Please repeat the following items exactly.

____

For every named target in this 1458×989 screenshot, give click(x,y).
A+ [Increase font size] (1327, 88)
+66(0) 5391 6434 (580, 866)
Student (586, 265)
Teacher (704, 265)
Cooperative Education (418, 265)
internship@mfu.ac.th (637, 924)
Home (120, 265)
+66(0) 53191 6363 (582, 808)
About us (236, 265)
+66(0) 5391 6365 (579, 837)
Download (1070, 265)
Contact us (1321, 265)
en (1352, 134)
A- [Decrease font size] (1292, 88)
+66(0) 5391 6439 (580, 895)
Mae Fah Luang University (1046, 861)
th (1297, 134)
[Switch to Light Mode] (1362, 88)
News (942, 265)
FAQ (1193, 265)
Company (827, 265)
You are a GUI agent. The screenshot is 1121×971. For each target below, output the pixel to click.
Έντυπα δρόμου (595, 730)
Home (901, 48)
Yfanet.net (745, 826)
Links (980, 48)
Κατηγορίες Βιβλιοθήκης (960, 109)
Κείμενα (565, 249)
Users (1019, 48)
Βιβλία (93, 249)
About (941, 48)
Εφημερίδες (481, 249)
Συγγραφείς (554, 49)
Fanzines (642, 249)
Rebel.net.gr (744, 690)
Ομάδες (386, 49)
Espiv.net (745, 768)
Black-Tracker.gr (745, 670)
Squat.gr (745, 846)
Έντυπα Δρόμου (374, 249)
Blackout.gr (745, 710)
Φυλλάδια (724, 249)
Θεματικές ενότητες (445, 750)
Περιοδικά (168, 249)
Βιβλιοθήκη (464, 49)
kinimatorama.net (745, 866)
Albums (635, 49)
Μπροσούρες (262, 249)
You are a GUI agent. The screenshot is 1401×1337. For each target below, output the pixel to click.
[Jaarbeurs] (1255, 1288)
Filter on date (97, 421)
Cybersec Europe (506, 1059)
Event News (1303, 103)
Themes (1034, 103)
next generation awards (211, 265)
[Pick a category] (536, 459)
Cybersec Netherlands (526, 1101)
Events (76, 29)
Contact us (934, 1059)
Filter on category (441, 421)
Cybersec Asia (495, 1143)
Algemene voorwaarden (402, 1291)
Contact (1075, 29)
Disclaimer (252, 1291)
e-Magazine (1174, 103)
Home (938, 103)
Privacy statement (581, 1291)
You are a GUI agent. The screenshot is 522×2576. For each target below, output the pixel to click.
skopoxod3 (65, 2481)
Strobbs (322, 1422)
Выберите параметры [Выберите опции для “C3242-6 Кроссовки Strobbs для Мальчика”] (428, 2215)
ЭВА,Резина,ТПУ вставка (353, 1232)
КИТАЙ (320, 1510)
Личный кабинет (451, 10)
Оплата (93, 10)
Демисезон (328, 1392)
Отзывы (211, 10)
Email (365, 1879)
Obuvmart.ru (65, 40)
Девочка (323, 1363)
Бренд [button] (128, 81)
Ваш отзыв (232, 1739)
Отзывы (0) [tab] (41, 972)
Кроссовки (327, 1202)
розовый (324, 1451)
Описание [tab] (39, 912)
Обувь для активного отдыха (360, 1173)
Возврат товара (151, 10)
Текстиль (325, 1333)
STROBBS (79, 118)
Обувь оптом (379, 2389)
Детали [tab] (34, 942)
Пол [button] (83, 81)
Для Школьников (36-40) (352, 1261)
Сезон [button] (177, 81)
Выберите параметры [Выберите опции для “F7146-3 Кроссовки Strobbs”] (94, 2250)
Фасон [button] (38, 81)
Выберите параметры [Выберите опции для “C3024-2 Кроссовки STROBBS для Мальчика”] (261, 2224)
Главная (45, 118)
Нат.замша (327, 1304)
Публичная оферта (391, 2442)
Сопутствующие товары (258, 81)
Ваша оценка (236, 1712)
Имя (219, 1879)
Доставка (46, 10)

____

REPLY TO THE EXERCISE ▸
For every named target in this 1458×989 screenshot, give click(x,y).
A+ [Increase font size] (1327, 88)
+66(0) 5391 6434 (580, 866)
Student (586, 265)
Teacher (704, 265)
Cooperative Education (418, 265)
internship@mfu.ac.th (637, 924)
Home (120, 265)
+66(0) 53191 6363 (582, 808)
About us (236, 265)
+66(0) 5391 6365 (579, 837)
Download (1070, 265)
Contact us (1321, 265)
en (1352, 134)
A- [Decrease font size] (1292, 88)
+66(0) 5391 6439 (580, 895)
Mae Fah Luang University (1046, 861)
th (1297, 134)
[Switch to Light Mode] (1362, 88)
News (942, 265)
FAQ (1193, 265)
Company (827, 265)
You are a GUI agent. The screenshot is 1121×971. For each target below, output the pixel to click.
Έντυπα δρόμου (595, 730)
Home (901, 48)
Yfanet.net (745, 826)
Links (980, 48)
Κατηγορίες Βιβλιοθήκης (960, 109)
Κείμενα (565, 249)
Users (1019, 48)
Βιβλία (93, 249)
About (941, 48)
Εφημερίδες (481, 249)
Συγγραφείς (554, 49)
Fanzines (642, 249)
Rebel.net.gr (744, 690)
Ομάδες (386, 49)
Espiv.net (745, 768)
Black-Tracker.gr (745, 670)
Squat.gr (745, 846)
Έντυπα Δρόμου (374, 249)
Blackout.gr (745, 710)
Φυλλάδια (724, 249)
Θεματικές ενότητες (445, 750)
Περιοδικά (168, 249)
Βιβλιοθήκη (464, 49)
kinimatorama.net (745, 866)
Albums (635, 49)
Μπροσούρες (262, 249)
You are a GUI agent. The screenshot is 1401×1337. For each target below, output the pixel to click.
[Jaarbeurs] (1255, 1288)
Filter on date (97, 421)
Cybersec Europe (506, 1059)
Event News (1303, 103)
Themes (1034, 103)
next generation awards (211, 265)
[Pick a category] (536, 459)
Cybersec Netherlands (526, 1101)
Events (76, 29)
Contact us (934, 1059)
Filter on category (441, 421)
Cybersec Asia (495, 1143)
Algemene voorwaarden (402, 1291)
Contact (1075, 29)
Disclaimer (252, 1291)
e-Magazine (1174, 103)
Home (938, 103)
Privacy statement (581, 1291)
You are a GUI agent. The screenshot is 522×2576. For each target below, output the pixel to click.
skopoxod3 (65, 2481)
Strobbs (322, 1422)
Выберите параметры [Выберите опции для “C3242-6 Кроссовки Strobbs для Мальчика”] (428, 2215)
ЭВА,Резина,ТПУ вставка (353, 1232)
КИТАЙ (320, 1510)
Личный кабинет (451, 10)
Оплата (93, 10)
Демисезон (328, 1392)
Отзывы (211, 10)
Email (365, 1879)
Obuvmart.ru (65, 40)
Девочка (323, 1363)
Бренд [button] (128, 81)
Ваш отзыв (232, 1739)
Отзывы (0) [tab] (41, 972)
Кроссовки (327, 1202)
розовый (324, 1451)
Описание [tab] (39, 912)
Обувь для активного отдыха (360, 1173)
Возврат товара (151, 10)
Текстиль (325, 1333)
STROBBS (79, 118)
Обувь оптом (379, 2389)
Детали [tab] (34, 942)
Пол [button] (83, 81)
Для Школьников (36-40) (352, 1261)
Сезон [button] (177, 81)
Выберите параметры [Выберите опции для “F7146-3 Кроссовки Strobbs”] (94, 2250)
Фасон [button] (38, 81)
Выберите параметры [Выберите опции для “C3024-2 Кроссовки STROBBS для Мальчика”] (261, 2224)
Главная (45, 118)
Нат.замша (327, 1304)
Публичная оферта (391, 2442)
Сопутствующие товары (258, 81)
Ваша оценка (236, 1712)
Имя (219, 1879)
Доставка (46, 10)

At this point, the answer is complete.